*Selected text*:

Ballmer has made it clear that executives have to work together better. Next year, top managers will get bonuses based on company-wide performance, not just their own unit, which Ballmer hopes will lead to “deeper cross-organization collaboration.”


But there is no guarantee Ballmer can radically redirect almost four decades of culture at Microsoft – which he is partly responsible for – that gave Windows primacy and intentionally pitted teams against one another to get the best results.


Nothing will change without new leaders from outside the company, said Trip Chowdhry, managing director at Global Equities Research.


Microsoft is clinging to the past and they keep bringing in the people from the past. This is a fundamental flaw in the logic,” Chowdhry said.


CEO THRONE


Despite urging collaboration, Ballmer – a 32-year Microsoft veteran who took over as CEO from Bill Gates in 2000 – does not let any junior executive get too close to challenging his authority.


Sinofsky, widely touted as Ballmer’s successor for the past three years, was just the latest in a line of would-be CEOs. Over the last five years alone, Ballmer has seen off a clutch of rising stars that were discussed as potential leaders.


Windows and online head Kevin Johnson went to run Juniper Networks Inc, Office chief Stephen Elop went to lead phone maker Nokia, while Ray Ozzie – the software guru Bill Gates designated as Microsoft‘s big-picture thinker – left to start his own project.

*Provided material*:
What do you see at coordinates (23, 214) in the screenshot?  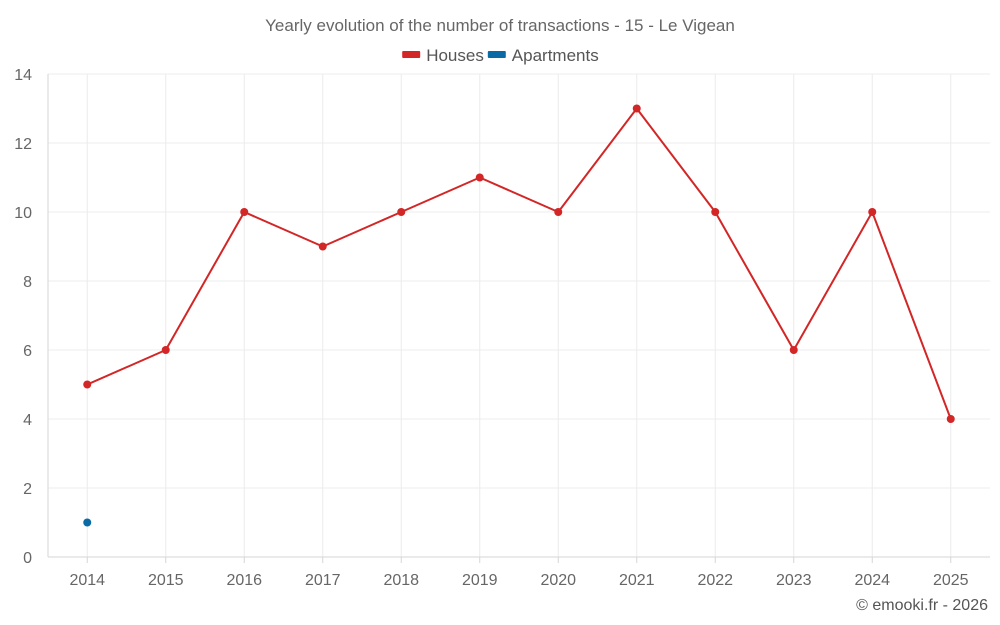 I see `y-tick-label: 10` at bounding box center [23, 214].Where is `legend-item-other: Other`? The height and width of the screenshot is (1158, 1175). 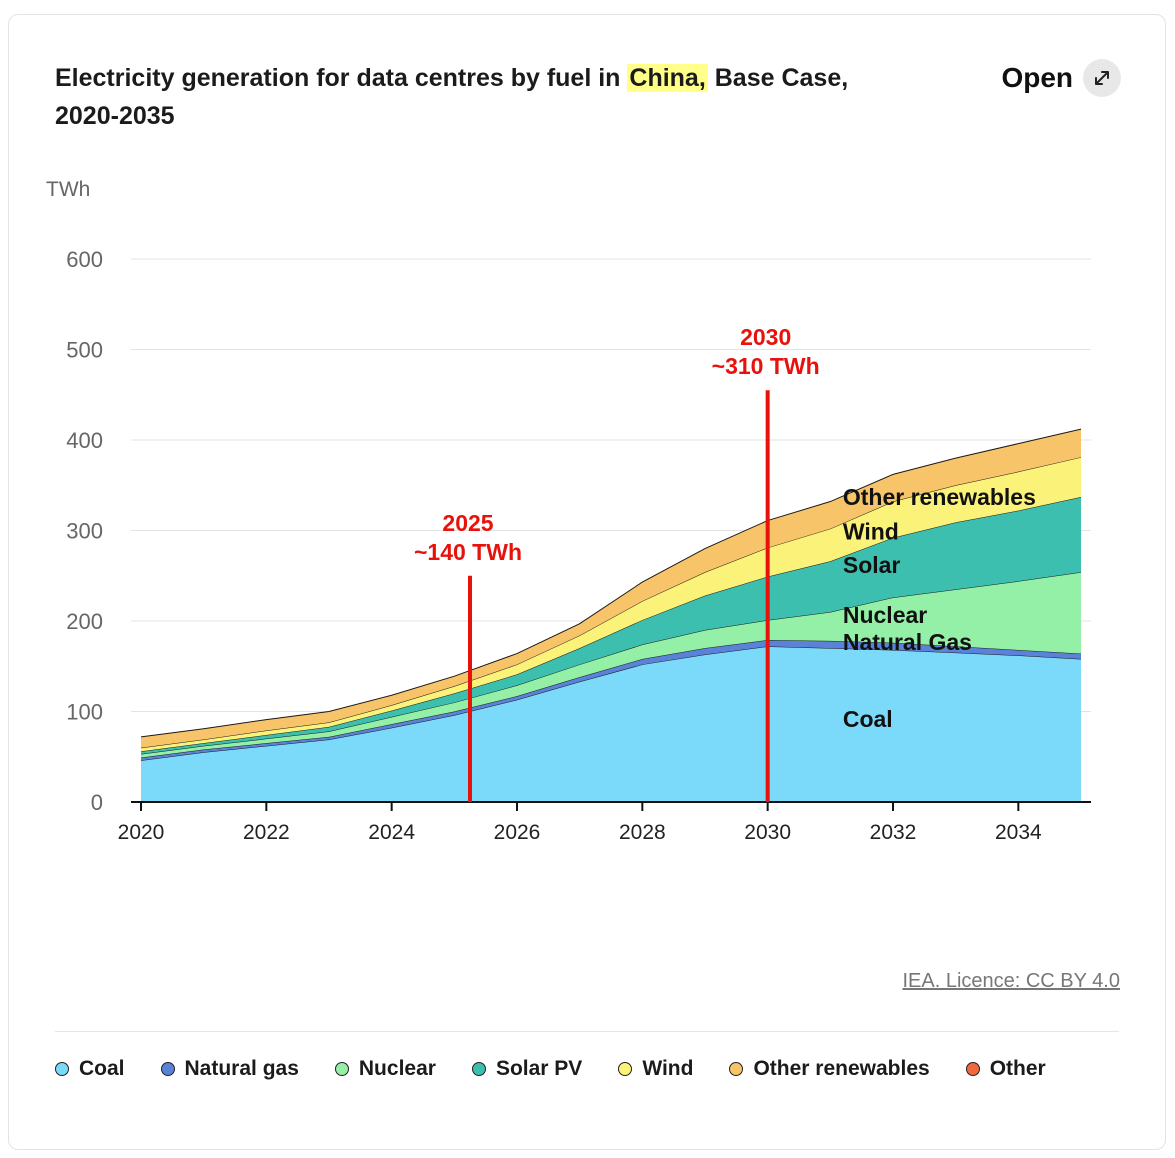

*Work request*: Copy the passage of the Microsoft leadership text starting with "Nothing will change" and going on through "challenging his authority.", swapping "collaboration" for "cooperation".

*Task answer*:
Nothing will change without new leaders from outside the company, said Trip Chowdhry, managing director at Global Equities Research.


Microsoft is clinging to the past and they keep bringing in the people from the past. This is a fundamental flaw in the logic,” Chowdhry said.


CEO THRONE


Despite urging cooperation, Ballmer – a 32-year Microsoft veteran who took over as CEO from Bill Gates in 2000 – does not let any junior executive get too close to challenging his authority.